With pictures omitted, copy exactly the lines from the one containing "Given: Switch to the T3 tab" through the end of the records below.

### Exercise materials

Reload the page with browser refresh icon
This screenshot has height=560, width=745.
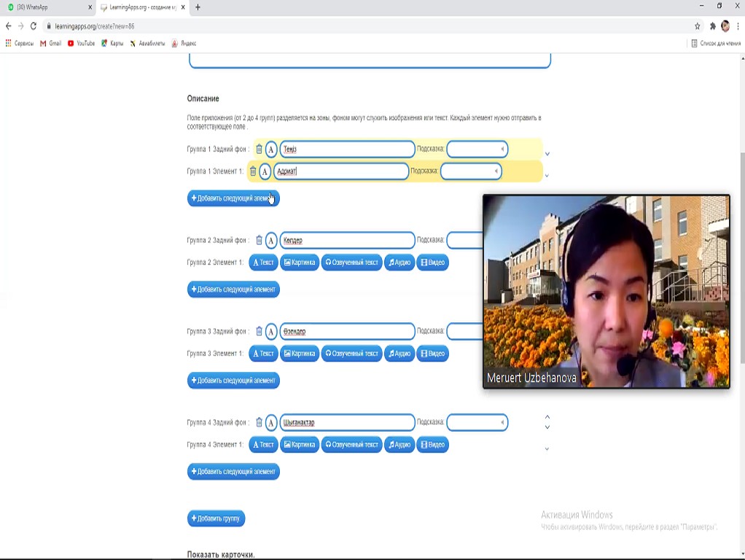[x=34, y=26]
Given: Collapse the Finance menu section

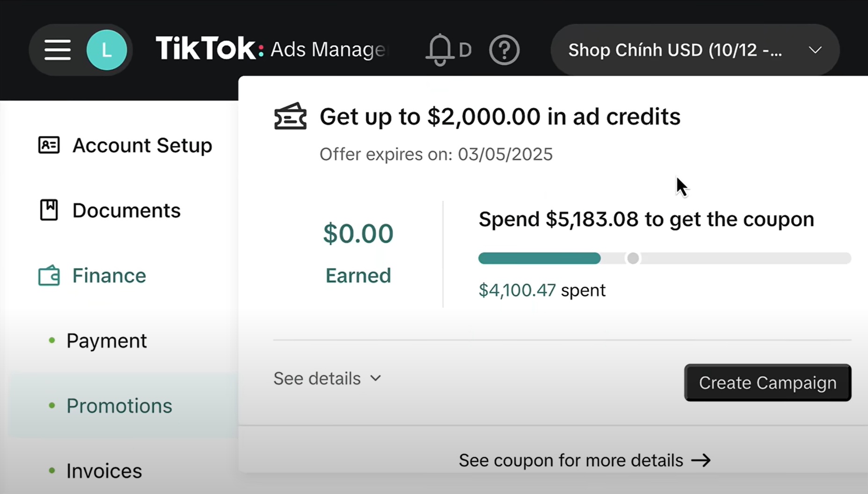Looking at the screenshot, I should [x=109, y=275].
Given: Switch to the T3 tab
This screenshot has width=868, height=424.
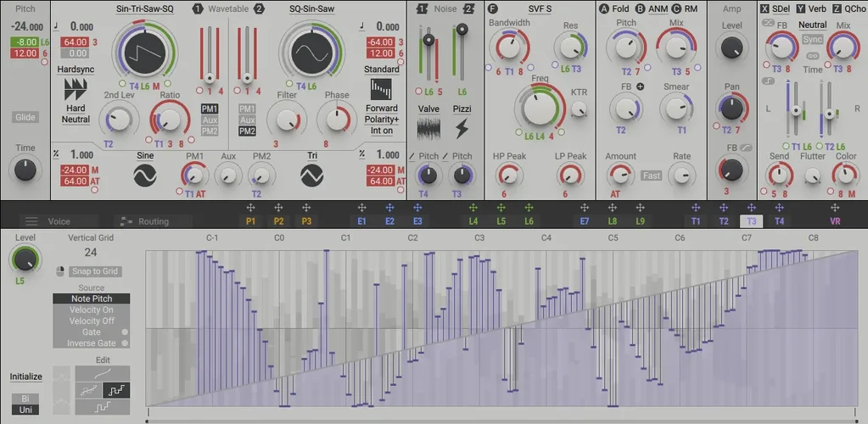Looking at the screenshot, I should 750,220.
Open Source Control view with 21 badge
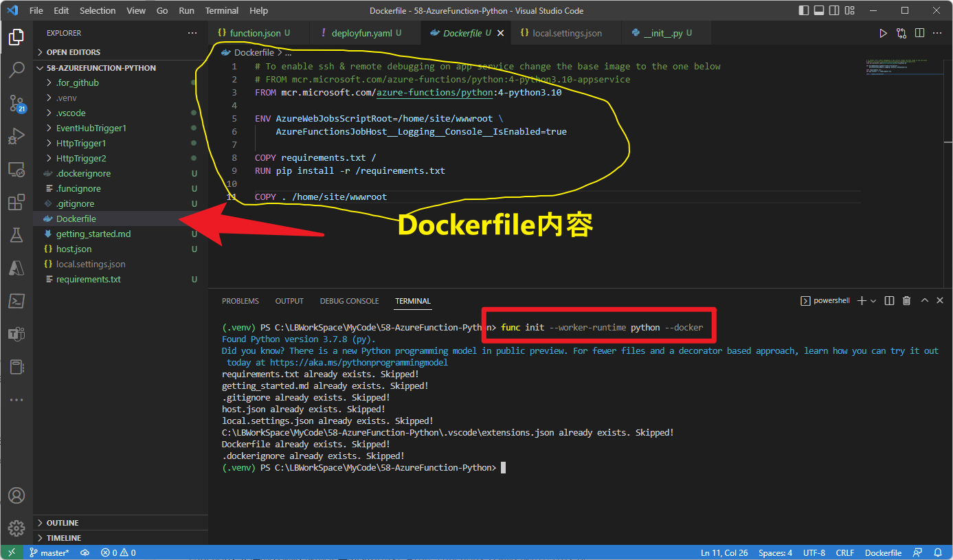Image resolution: width=953 pixels, height=560 pixels. 16,103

######

> [Written solution]
Given: Switch to the T3 tab
This screenshot has width=868, height=424.
Looking at the screenshot, I should 750,220.
Open Source Control view with 21 badge
Image resolution: width=953 pixels, height=560 pixels. 16,103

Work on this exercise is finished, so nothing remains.